All the goods arriving into the U.S. are required to be marked with the English name of the country of origin, unless the goods they are importing are exempt from marking. Country of origin and marking rulings determine whether the products are properly marked, or labeled, as to country of origin.
Prior to importing your goods into the U.S., it is your responsibility as an importer to make sure the overseas supplier has marked goods with the country of origin. For example, goods originating in Taiwan should be marked “Made in Taiwan.” The marking must be legible, and permanent enough, for the ultimate purchasers to be aware of the goods’ origin. The ultimate purchaser is the person who will last purchase or receive the goods in the condition which it was imported.
Country of origin is the country of manufacture, production, or growth, where an article or product comes from. Just shipping the product through another country does not change the origin. For example, Cuban tobacco purchased from Canada does not change the country of origin to “Made in Canada.”
One of the main reasons for the marking is to inform the ultimate purchaser where the product was made.
The marking should be in a visible place. It must be where it can be seen with a casual handling of the product, when customers are buying it. It must be in a position where it will not be covered. The marking must be visible without disassembling the item, or removing or changing the position of any parts.
The item should be marked as permanently as the nature of the product will permit.
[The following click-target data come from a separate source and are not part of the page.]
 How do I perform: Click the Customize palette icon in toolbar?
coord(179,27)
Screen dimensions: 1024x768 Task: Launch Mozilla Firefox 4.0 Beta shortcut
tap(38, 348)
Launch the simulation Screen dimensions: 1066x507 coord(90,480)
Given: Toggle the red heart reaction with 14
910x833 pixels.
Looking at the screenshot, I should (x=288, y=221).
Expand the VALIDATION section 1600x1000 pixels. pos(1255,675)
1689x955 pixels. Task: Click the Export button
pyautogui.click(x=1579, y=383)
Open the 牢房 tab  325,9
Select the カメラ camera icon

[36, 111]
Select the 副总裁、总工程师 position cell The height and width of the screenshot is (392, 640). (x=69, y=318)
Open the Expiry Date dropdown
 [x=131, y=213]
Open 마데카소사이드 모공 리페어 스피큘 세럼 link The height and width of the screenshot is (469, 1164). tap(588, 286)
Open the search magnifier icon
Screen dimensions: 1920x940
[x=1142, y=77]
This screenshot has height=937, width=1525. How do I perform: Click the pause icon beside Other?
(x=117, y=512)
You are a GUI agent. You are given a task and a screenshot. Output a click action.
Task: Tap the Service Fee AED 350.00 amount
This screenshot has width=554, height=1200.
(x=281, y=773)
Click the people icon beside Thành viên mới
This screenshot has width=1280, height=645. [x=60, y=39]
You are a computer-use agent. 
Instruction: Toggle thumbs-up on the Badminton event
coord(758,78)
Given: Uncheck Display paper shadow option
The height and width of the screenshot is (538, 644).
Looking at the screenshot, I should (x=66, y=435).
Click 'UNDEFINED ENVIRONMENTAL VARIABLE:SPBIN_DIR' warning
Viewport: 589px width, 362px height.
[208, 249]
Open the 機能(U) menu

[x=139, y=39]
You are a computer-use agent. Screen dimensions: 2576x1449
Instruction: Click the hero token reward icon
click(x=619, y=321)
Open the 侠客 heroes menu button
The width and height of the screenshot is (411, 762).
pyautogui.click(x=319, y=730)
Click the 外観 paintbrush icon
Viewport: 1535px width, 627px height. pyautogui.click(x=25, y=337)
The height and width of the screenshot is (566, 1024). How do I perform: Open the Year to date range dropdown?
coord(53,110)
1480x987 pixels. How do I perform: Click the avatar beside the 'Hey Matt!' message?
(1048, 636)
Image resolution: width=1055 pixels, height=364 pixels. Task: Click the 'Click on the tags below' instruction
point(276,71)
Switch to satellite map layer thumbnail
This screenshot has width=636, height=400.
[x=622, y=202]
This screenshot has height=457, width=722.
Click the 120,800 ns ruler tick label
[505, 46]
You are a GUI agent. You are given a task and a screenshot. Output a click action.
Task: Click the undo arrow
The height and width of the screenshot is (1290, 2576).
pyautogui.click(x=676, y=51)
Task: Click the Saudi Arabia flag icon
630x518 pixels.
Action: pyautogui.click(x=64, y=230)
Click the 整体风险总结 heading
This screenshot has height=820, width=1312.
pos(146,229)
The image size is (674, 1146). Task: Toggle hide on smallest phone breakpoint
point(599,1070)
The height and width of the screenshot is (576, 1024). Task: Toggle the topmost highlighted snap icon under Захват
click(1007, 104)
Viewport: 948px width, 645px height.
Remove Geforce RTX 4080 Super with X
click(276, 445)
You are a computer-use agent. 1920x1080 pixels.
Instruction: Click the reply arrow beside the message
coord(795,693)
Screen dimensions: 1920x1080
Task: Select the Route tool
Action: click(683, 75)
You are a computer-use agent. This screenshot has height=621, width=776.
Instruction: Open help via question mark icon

The marking should remain legible until the product reaches the ultimate purchaser in the U.S.
There are some goods are excepted from marking.
You can find out by contacting U.S. customs whether the goods you are importing requires marking, or not.
Products that are not marked with a country of origin when importing into the U.S. will be subject to additional duties, unless properly marked, re-exported, or destroyed under customs supervision.
As an importer you may wish to obtain a binding ruling from U.S. Customs and Border Protection.